Activity> Starting with the line that contains "Screen dimensions: 1034x703", copy every remaining line of the data below exactly, the last one included.

Saved data entries:
::::

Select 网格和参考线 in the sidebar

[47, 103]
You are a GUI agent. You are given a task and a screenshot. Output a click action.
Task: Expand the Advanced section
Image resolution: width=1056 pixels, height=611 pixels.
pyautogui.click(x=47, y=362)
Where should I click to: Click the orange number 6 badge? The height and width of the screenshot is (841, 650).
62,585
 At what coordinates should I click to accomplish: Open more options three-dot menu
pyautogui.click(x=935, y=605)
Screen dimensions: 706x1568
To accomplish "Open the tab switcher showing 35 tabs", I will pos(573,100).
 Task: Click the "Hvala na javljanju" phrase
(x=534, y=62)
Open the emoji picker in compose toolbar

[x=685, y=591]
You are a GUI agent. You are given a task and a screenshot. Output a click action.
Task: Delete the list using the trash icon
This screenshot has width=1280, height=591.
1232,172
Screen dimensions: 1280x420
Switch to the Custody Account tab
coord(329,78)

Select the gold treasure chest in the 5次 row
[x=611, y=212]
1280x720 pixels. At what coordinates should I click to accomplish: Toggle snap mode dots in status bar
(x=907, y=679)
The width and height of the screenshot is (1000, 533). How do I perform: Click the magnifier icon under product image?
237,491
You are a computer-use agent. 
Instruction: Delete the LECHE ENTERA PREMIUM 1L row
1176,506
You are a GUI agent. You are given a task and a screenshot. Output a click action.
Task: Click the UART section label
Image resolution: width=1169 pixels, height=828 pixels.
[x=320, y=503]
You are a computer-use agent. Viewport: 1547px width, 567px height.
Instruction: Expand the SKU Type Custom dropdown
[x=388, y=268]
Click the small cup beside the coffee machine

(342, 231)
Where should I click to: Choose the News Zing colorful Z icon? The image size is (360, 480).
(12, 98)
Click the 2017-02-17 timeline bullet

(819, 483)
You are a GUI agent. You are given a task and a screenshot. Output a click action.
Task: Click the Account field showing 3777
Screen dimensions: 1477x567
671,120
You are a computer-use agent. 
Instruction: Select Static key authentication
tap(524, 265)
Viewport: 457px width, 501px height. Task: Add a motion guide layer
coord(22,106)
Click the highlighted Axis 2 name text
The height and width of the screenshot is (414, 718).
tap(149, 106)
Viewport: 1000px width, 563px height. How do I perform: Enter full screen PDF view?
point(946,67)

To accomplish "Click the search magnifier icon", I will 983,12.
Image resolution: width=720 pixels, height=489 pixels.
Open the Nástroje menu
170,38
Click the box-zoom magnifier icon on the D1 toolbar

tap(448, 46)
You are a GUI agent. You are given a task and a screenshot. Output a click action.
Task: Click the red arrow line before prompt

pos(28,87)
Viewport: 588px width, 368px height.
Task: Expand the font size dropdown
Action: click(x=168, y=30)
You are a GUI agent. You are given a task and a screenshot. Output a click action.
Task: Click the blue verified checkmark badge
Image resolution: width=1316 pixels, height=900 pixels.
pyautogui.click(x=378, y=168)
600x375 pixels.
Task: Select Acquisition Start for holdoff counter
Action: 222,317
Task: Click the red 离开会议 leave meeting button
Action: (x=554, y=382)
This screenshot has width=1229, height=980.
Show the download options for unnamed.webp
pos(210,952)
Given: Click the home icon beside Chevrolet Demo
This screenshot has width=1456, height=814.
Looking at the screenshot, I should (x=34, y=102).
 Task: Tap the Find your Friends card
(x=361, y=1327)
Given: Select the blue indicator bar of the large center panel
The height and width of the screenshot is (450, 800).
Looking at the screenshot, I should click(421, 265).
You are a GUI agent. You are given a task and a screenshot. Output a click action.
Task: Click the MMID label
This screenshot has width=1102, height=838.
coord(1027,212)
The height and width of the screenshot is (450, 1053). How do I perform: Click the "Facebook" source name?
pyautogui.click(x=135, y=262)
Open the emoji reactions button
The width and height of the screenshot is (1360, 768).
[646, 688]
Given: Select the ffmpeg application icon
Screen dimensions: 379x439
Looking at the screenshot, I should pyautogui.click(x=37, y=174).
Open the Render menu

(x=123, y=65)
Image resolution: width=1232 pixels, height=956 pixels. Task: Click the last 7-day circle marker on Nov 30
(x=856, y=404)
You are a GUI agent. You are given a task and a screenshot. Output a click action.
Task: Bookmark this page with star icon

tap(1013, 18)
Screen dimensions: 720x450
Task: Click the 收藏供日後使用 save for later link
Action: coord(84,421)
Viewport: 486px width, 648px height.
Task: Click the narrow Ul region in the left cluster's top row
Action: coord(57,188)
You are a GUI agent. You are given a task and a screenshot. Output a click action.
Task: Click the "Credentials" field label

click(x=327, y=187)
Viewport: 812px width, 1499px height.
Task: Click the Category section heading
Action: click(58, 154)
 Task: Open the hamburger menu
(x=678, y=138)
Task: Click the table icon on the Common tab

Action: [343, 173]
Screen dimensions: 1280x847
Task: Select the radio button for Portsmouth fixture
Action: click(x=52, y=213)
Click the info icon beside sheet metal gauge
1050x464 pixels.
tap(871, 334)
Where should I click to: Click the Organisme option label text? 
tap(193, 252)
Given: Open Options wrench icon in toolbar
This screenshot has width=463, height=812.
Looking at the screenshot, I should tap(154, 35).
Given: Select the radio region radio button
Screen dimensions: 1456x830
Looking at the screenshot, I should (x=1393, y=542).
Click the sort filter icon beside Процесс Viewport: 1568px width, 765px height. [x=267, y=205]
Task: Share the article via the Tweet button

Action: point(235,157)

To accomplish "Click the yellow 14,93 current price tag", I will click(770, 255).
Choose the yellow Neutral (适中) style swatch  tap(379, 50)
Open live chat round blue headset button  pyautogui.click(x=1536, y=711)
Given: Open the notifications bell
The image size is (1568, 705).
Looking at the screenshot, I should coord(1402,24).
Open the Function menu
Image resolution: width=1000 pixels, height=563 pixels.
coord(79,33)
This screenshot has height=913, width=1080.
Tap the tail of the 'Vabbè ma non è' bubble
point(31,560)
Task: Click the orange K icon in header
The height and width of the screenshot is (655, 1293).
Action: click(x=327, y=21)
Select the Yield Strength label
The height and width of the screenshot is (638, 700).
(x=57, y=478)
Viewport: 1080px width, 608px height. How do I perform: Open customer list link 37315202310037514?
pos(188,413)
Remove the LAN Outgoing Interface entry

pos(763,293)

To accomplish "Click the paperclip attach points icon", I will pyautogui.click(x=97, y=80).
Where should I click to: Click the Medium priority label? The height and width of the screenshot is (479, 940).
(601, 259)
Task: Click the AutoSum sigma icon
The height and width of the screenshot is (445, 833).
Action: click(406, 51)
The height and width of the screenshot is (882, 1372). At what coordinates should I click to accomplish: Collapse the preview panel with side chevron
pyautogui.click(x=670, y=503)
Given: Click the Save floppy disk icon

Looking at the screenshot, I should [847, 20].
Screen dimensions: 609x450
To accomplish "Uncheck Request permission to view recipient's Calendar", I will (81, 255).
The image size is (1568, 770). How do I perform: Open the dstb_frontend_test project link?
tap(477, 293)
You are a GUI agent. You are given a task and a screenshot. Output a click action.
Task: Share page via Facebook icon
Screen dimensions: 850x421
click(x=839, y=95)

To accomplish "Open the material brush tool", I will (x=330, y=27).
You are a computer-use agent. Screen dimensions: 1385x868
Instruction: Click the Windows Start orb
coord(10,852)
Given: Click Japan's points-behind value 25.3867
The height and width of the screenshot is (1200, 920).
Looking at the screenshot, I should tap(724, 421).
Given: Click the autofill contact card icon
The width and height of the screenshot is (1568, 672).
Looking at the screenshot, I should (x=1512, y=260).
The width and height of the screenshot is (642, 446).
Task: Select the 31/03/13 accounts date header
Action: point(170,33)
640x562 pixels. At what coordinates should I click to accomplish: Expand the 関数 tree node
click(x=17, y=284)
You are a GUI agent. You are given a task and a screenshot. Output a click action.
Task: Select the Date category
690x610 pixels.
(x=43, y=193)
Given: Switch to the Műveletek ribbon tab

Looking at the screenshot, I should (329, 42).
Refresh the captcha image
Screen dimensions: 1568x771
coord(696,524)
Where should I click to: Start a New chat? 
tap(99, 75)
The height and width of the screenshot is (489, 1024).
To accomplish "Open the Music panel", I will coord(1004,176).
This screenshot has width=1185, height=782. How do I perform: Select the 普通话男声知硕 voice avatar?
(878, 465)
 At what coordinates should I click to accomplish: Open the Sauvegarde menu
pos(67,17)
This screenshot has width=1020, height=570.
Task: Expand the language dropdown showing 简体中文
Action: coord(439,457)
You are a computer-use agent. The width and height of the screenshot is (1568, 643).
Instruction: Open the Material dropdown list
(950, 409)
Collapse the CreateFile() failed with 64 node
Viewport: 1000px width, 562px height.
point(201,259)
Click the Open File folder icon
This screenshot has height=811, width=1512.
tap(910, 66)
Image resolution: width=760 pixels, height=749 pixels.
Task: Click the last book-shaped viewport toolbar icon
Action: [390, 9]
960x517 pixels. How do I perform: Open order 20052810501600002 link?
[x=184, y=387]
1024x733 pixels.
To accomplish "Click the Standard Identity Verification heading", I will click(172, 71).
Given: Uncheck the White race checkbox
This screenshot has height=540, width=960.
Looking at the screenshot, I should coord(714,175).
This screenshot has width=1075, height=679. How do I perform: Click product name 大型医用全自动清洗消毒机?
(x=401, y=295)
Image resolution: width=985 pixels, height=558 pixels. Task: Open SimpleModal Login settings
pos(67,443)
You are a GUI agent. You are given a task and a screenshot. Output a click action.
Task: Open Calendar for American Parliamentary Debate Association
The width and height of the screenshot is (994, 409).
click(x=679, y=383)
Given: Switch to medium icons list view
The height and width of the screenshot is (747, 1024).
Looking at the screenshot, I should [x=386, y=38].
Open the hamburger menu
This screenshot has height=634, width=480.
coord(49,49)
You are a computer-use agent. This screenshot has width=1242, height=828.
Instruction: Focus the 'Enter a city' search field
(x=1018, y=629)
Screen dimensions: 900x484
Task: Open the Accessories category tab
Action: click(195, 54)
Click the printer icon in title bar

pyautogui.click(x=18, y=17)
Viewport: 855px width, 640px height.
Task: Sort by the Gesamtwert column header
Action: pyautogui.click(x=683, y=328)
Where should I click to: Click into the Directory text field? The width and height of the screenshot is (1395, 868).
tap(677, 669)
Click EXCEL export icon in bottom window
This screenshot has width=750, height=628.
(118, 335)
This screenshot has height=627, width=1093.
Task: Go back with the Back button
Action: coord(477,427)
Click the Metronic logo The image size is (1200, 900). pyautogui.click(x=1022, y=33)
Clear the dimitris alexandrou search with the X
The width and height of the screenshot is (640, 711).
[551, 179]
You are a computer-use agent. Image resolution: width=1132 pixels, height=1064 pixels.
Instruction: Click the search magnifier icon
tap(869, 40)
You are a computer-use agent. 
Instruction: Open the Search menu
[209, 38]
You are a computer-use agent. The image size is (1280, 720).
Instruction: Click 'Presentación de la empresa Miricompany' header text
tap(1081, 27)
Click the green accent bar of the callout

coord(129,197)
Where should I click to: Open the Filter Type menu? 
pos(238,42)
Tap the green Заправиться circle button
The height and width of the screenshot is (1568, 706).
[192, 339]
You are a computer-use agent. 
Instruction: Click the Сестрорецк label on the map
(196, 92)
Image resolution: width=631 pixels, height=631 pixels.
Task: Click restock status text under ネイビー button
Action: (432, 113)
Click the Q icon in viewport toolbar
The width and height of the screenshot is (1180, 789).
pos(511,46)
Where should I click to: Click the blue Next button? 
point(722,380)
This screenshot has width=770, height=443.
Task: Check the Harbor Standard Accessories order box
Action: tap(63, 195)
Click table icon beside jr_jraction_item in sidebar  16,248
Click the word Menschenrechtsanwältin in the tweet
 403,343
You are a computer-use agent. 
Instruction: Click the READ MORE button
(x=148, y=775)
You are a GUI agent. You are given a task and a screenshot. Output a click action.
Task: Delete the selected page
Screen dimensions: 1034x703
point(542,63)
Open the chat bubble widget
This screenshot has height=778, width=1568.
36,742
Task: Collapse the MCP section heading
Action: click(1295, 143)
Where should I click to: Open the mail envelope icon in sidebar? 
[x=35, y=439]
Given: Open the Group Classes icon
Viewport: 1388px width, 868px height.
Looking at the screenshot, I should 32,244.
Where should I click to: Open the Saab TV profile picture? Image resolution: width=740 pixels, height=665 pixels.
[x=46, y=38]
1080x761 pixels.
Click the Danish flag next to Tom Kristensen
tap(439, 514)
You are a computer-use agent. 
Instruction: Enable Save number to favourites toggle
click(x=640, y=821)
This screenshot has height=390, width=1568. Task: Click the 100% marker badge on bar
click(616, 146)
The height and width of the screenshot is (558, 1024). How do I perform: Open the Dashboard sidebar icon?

::::

Reply to the exercise>
Screen dimensions: 1034x703
point(542,63)
Open the chat bubble widget
This screenshot has height=778, width=1568.
36,742
Task: Collapse the MCP section heading
Action: click(1295, 143)
Where should I click to: Open the mail envelope icon in sidebar? 
[x=35, y=439]
Given: Open the Group Classes icon
Viewport: 1388px width, 868px height.
Looking at the screenshot, I should 32,244.
Where should I click to: Open the Saab TV profile picture? Image resolution: width=740 pixels, height=665 pixels.
[x=46, y=38]
1080x761 pixels.
Click the Danish flag next to Tom Kristensen
tap(439, 514)
You are a computer-use agent. 
Instruction: Enable Save number to favourites toggle
click(x=640, y=821)
This screenshot has height=390, width=1568. Task: Click the 100% marker badge on bar
click(616, 146)
The height and width of the screenshot is (558, 1024). How do I perform: Open the Dashboard sidebar icon?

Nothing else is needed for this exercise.